Ora lo scoglio era di sentirsi come un forestiero in casa altrui, più o meno ignaro della storia di Firenze degli ultimi quarant’anni. «Ammetto che la vostra rivelazione sul Filipepi mi lascia a bocca aperta». Non aveva memoria di artefici che all’apice della carriera avessero rinnegato i trionfi per rifugiarsi nell’anonimato.

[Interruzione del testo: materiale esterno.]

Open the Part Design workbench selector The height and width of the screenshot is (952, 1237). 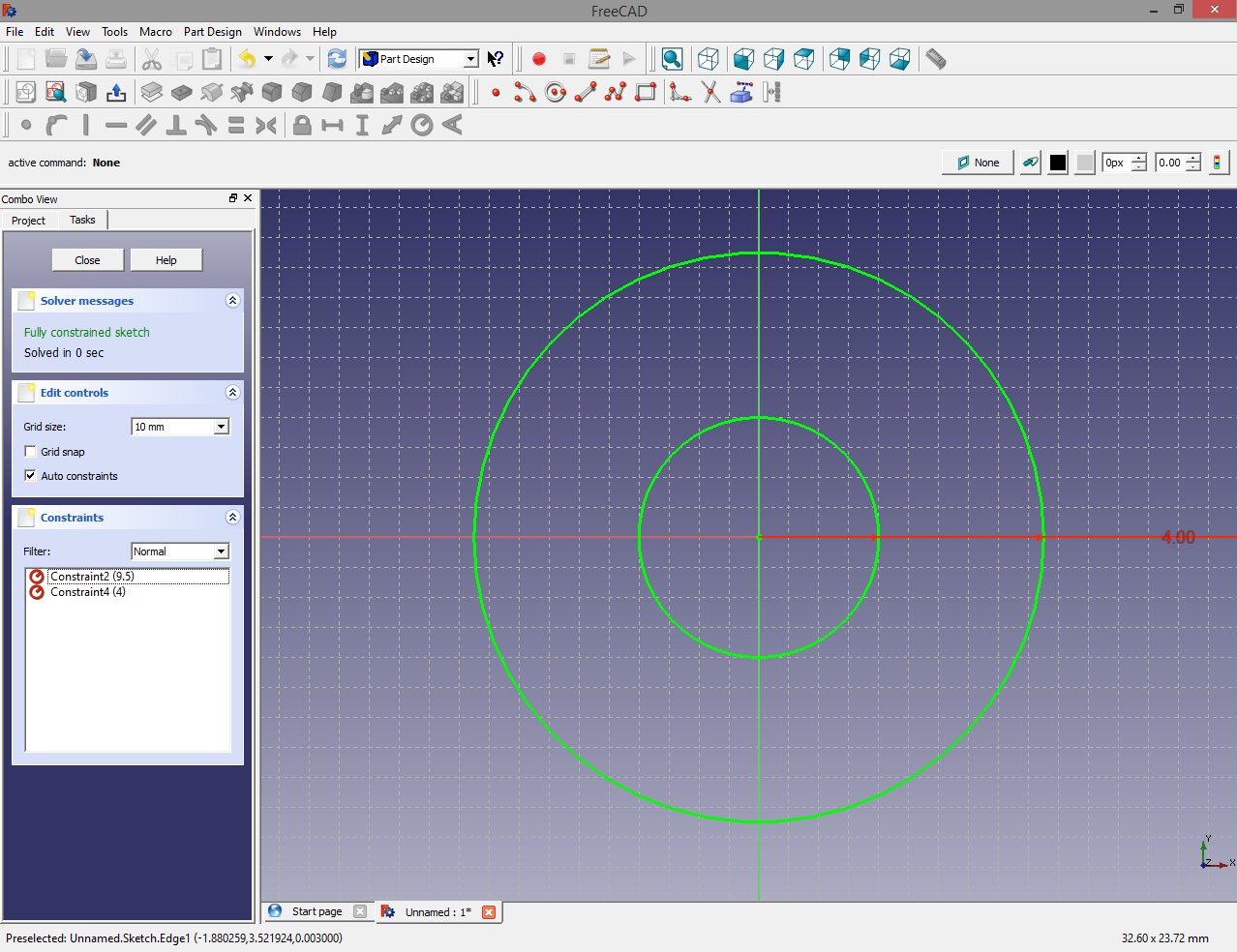[x=419, y=59]
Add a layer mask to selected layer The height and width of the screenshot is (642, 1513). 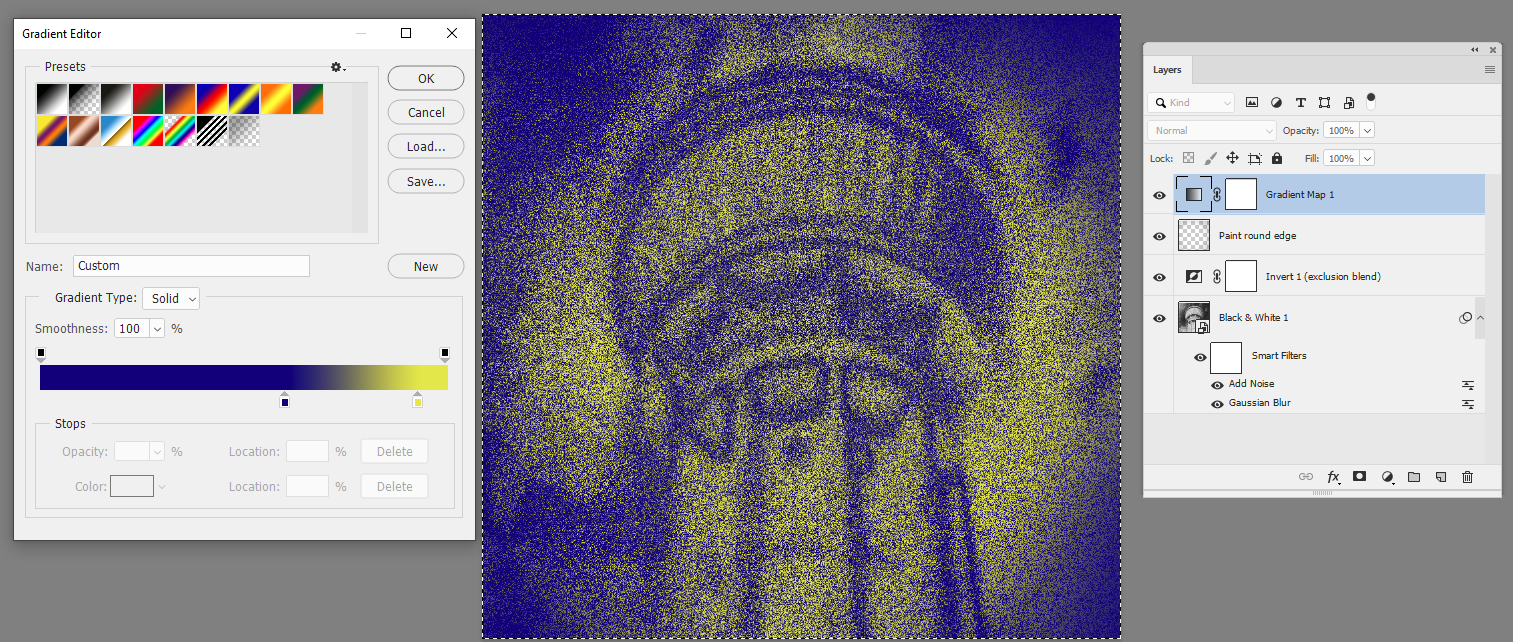tap(1359, 477)
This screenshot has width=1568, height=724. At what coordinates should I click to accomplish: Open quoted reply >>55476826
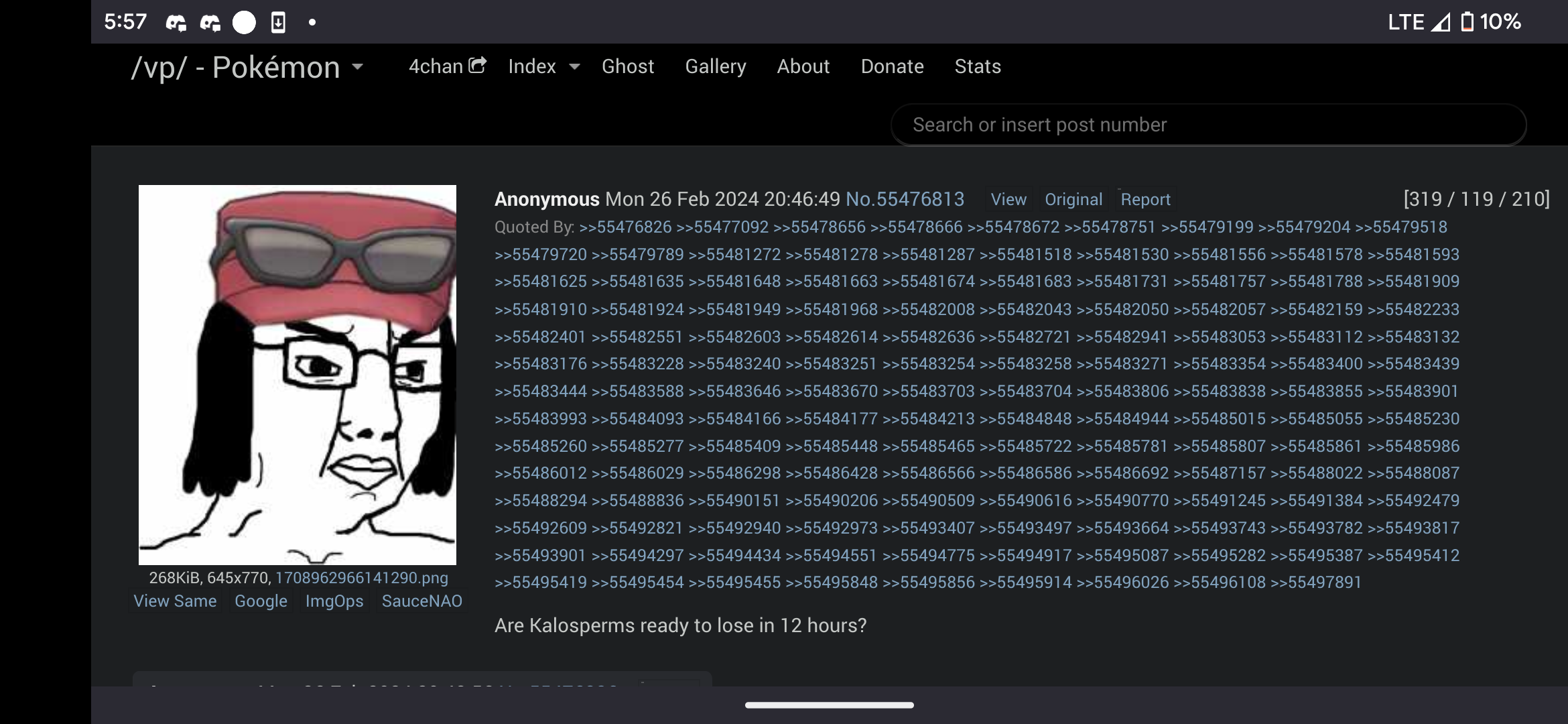click(x=625, y=227)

«In verità, fu una scelta tardiva e mai ripudiata». Maso spiegò che quanto stava andando in scena, sotto i loro occhi, era l’epilogo di un’esistenza luminosa sfociata in tormenti. «Per qualche lustro, l’oro zecchino impregnò le sue tele e riempì i suoi forzieri». Finché sull’alma regia ma inquieta del Botticelli non era calata l’Ombra, restandoci appiccicata come una mosca sul miele. «Per dirla in breve e con un’espressione non mia, prese nociva confidenza con il lato oscuro della vita… Disdetta vuole che il sottoscritto se la cavi a malapena col pennello e invece ci vorrebbe la finezza di un letterato per esporvi i fatti con lo zelo che meritano.»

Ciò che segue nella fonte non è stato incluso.